Residential College at Yale University

Jonathan Edwards College (informally JE) is a residential college at Yale University. It is named for theologian and minister Jonathan Edwards, a 1720 graduate of Yale College. JE's residential quadrangle was the first to be completed in Yale's residential college system, and was opened to undergraduates in 1933.

Among James Gamble Rogers' original eight residential colleges, it is distinct in incorporating pre-existing buildings. Since its renovation in 2008, the college houses 212 students and several faculty fellows. In total, it has around 425 affiliated students and 250 affiliated fellows.

==History==

Main entrance to Jonathan Edwards College

In 1930, Yale President James Rowland Angell announced a "Quadrangle Plan" for Yale College, establishing small collegiate communities in the style of Oxford and Cambridge in order to foster more social intimacy among students and faculty, relieve dormitory overcrowding, and reduce the influence of on-campus fraternities and societies. Professor Robert Dudley French was one of the earliest advocates of this plan and visited Oxford and Cambridge to study aspects of their college systems. In 1930, Angell appointed him Master of Jonathan Edwards College, the first such appointment at Yale.

JE's early years saw a flourishing of political activity among students. In 1934 the Yale Political Union was founded in the college.

During World War II, JE was one of three residential colleges which remained open to civilian students. During this time, it became a significant site of intelligence community activity.

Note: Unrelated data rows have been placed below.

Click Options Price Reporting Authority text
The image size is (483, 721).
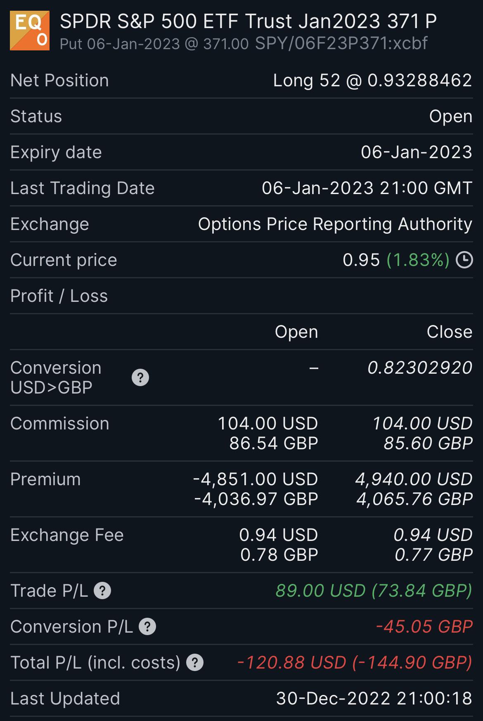[335, 224]
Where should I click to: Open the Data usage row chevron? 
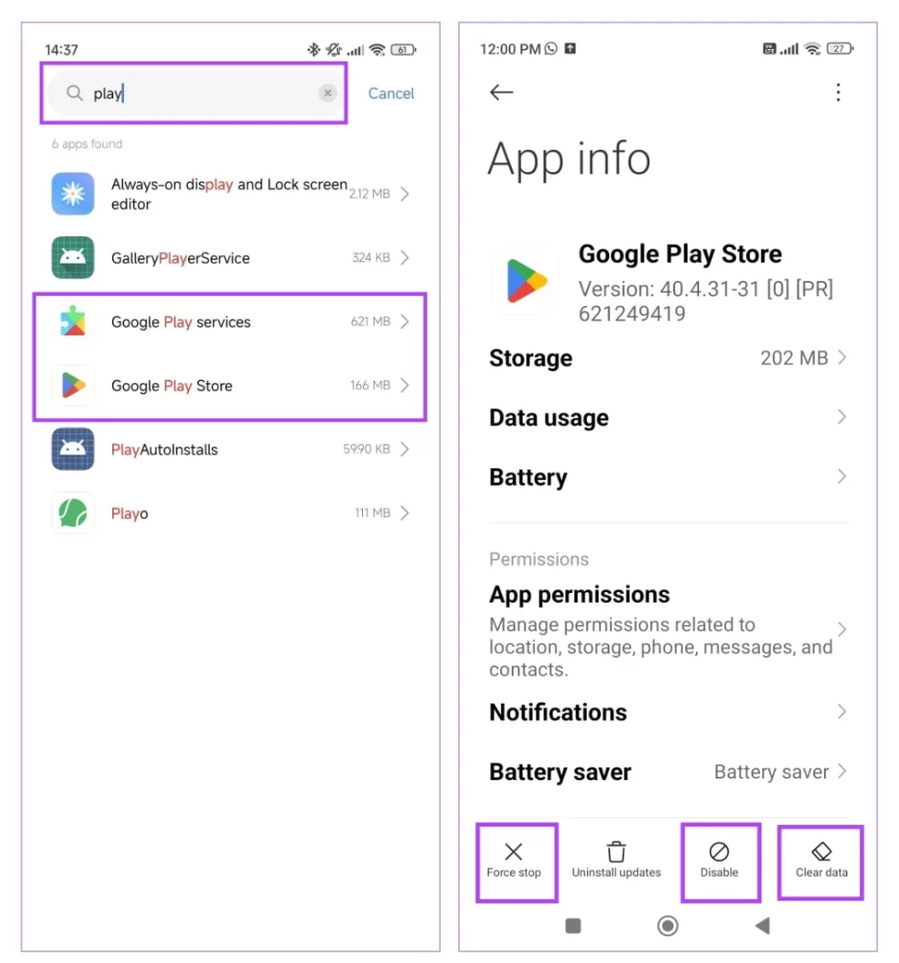[843, 417]
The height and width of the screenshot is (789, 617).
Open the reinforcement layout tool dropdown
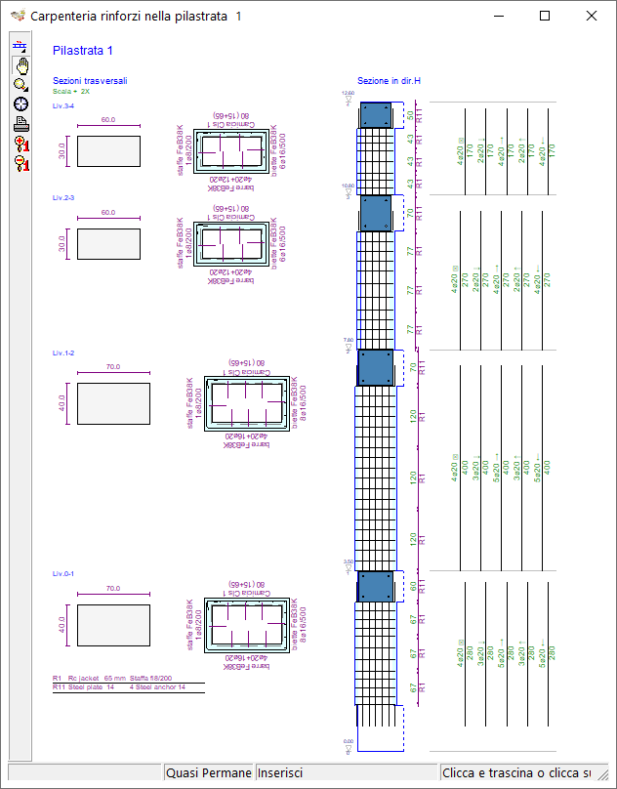coord(21,46)
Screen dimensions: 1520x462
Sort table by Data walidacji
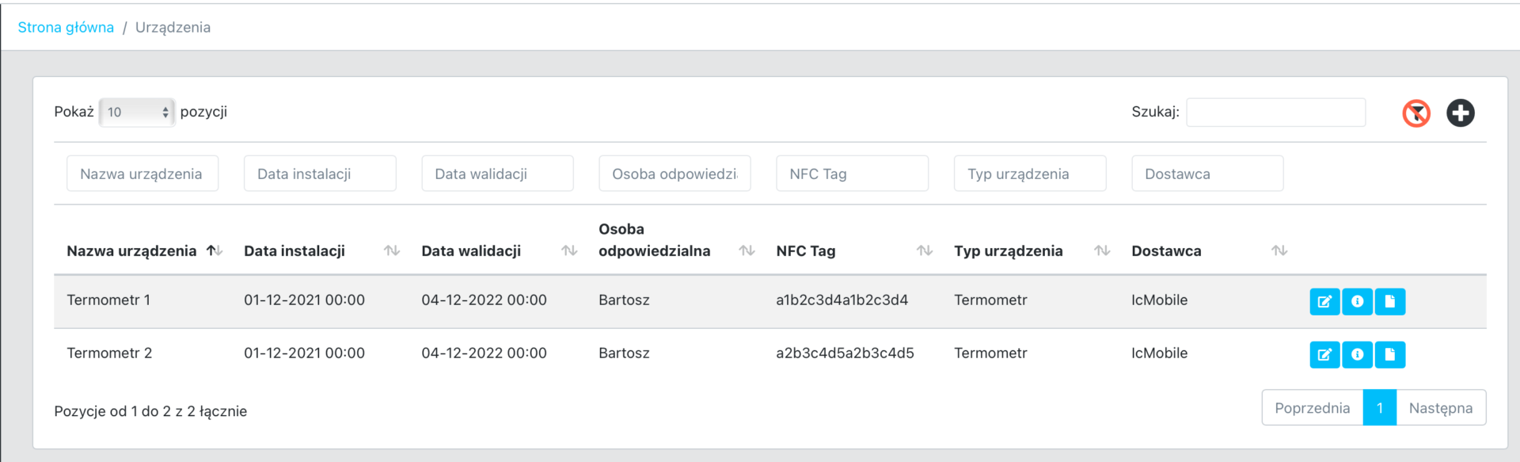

Master French, who remained at the college through 1953, and his successor, William Dunham, were conduits for undergraduate recruitment into intelligence positions. Fellow and future dean Joseph Curtiss was extensively involved in CIA reconnaissance projects, including one known as the "Yale Library Project."

Until the university abolished the practice 1962 and placed students in the colleges by lottery, the college admitted students by application after completion of their freshman year. During the 1960s, Master Beekman Cannon deepened a tradition of performing arts in the college, hosting operas, plays, recitals, and musical satire.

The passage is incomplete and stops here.